**WHAT NEEDS TO BE DONE**: Go through the data below and return each line where the string "will" occurs.

*** Opening of INPUT DATA ***

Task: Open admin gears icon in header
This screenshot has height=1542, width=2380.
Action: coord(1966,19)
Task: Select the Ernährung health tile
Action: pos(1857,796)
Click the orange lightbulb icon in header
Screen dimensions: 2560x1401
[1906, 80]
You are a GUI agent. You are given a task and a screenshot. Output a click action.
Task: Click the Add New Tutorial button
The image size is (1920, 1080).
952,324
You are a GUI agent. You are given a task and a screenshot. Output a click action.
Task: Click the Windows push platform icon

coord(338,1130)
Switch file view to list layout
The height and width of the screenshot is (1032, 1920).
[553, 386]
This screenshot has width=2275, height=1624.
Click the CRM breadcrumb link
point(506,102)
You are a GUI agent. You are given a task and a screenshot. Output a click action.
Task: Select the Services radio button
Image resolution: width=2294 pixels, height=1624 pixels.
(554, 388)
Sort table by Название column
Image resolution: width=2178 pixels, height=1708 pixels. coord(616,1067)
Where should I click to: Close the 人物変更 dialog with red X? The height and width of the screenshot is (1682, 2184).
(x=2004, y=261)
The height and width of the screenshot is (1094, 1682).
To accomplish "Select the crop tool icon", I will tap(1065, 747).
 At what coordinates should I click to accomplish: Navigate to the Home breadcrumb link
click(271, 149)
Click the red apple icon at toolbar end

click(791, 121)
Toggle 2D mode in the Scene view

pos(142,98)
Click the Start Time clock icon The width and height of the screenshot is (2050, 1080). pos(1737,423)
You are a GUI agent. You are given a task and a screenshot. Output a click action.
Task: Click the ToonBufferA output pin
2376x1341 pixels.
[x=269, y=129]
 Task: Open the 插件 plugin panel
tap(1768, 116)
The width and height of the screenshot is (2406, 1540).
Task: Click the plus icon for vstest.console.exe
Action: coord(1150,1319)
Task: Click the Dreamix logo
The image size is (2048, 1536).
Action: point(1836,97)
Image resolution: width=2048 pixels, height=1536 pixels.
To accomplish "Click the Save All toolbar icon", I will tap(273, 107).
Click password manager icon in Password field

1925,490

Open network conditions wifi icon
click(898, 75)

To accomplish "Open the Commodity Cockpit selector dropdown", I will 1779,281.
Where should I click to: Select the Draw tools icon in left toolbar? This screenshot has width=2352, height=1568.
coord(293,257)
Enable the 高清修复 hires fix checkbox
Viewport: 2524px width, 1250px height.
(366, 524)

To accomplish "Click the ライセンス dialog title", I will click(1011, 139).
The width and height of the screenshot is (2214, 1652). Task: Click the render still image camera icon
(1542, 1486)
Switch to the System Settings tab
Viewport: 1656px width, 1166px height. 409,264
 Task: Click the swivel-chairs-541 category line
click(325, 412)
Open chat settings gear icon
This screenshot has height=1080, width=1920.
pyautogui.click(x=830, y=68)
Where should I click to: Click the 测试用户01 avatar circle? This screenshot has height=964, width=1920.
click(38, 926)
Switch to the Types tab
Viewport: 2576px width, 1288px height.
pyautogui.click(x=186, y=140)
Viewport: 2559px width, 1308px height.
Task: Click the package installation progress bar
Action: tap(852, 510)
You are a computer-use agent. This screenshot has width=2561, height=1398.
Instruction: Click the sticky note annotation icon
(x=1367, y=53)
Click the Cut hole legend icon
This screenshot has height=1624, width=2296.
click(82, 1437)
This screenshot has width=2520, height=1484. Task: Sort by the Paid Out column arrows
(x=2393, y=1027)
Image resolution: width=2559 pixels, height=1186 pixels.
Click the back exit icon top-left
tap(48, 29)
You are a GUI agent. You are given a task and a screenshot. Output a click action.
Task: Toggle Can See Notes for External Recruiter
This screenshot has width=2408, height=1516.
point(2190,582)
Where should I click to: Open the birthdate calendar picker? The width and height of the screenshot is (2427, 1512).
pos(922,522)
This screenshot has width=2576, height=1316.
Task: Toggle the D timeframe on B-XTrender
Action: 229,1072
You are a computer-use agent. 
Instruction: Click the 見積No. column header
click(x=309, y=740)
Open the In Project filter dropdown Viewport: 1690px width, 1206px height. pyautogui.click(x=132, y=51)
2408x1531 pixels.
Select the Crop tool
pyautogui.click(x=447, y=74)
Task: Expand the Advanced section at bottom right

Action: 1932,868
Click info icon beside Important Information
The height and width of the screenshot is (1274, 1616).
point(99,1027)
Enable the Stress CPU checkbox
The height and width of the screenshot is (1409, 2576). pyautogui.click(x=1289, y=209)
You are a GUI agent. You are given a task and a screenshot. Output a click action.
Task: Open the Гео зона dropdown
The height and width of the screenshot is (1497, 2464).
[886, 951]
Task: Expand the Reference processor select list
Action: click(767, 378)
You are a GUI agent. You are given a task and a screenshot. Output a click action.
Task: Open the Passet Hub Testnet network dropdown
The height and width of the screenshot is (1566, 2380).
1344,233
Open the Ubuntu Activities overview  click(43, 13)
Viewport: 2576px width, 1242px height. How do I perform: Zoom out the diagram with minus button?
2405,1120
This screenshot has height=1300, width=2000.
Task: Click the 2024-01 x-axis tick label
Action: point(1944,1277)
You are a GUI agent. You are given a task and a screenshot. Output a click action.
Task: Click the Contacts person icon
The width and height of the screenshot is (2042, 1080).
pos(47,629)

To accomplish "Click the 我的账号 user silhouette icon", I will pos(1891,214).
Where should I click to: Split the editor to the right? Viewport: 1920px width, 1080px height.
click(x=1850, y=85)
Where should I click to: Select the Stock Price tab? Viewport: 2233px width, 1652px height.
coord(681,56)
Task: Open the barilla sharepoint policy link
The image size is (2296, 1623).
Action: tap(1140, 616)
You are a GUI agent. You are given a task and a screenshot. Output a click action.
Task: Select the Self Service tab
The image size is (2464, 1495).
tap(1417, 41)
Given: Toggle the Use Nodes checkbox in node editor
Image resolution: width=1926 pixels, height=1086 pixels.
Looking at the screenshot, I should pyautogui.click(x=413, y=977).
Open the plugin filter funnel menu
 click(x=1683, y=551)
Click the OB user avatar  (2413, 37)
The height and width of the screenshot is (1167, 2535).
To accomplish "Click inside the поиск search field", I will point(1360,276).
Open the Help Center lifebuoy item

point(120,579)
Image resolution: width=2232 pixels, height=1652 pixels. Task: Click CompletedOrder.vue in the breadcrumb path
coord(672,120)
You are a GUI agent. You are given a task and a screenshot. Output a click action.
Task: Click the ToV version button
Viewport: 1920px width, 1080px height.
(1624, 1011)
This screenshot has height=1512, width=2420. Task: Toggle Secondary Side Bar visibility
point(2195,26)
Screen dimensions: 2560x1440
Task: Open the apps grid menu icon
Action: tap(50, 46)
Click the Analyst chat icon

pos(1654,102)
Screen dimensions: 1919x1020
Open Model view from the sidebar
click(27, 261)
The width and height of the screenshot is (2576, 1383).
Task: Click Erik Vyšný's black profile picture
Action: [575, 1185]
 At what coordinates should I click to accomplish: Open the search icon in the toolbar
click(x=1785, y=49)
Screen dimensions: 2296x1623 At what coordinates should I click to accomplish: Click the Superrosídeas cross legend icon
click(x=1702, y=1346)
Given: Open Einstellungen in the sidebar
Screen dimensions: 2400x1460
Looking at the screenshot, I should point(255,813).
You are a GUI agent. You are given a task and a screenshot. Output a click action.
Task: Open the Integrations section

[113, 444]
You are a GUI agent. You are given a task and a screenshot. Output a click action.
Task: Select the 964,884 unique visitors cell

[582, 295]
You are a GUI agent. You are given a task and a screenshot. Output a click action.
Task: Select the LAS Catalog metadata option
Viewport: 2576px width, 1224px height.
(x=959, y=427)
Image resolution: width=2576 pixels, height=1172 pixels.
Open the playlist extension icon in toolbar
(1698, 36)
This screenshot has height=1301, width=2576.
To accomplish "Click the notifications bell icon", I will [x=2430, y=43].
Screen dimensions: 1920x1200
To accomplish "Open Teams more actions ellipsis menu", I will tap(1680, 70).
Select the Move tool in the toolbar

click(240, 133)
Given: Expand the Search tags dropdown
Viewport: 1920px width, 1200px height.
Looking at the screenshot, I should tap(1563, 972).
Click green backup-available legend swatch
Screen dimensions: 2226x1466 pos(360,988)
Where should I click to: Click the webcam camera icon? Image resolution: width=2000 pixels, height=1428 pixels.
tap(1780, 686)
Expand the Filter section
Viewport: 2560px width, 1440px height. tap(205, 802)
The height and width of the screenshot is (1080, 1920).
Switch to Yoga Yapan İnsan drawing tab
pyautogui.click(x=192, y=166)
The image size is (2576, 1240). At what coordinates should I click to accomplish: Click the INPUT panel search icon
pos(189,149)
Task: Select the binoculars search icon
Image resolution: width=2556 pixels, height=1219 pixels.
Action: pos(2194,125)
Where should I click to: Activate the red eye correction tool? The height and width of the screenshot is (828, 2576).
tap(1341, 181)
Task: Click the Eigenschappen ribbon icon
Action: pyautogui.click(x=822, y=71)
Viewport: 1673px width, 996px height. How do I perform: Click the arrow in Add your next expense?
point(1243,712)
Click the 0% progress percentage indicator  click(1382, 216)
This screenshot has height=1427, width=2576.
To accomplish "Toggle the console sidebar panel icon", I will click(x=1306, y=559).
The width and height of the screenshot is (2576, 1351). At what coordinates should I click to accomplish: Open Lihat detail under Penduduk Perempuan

*** Close of INPUT DATA ***

**RESPONSE TO THE TASK**:
To accomplish "Select the crop tool icon", I will tap(1065, 747).
To accomplish "Click the Save All toolbar icon", I will tap(273, 107).
To accomplish "Open the Commodity Cockpit selector dropdown", I will 1779,281.
To accomplish "Click the ライセンス dialog title", I will click(1011, 139).
To accomplish "Click the 我的账号 user silhouette icon", I will pos(1891,214).
To accomplish "Click inside the поиск search field", I will point(1360,276).
To accomplish "Click the notifications bell icon", I will [x=2430, y=43].
To accomplish "Open Teams more actions ellipsis menu", I will tap(1680, 70).
To accomplish "Toggle the console sidebar panel icon", I will click(x=1306, y=559).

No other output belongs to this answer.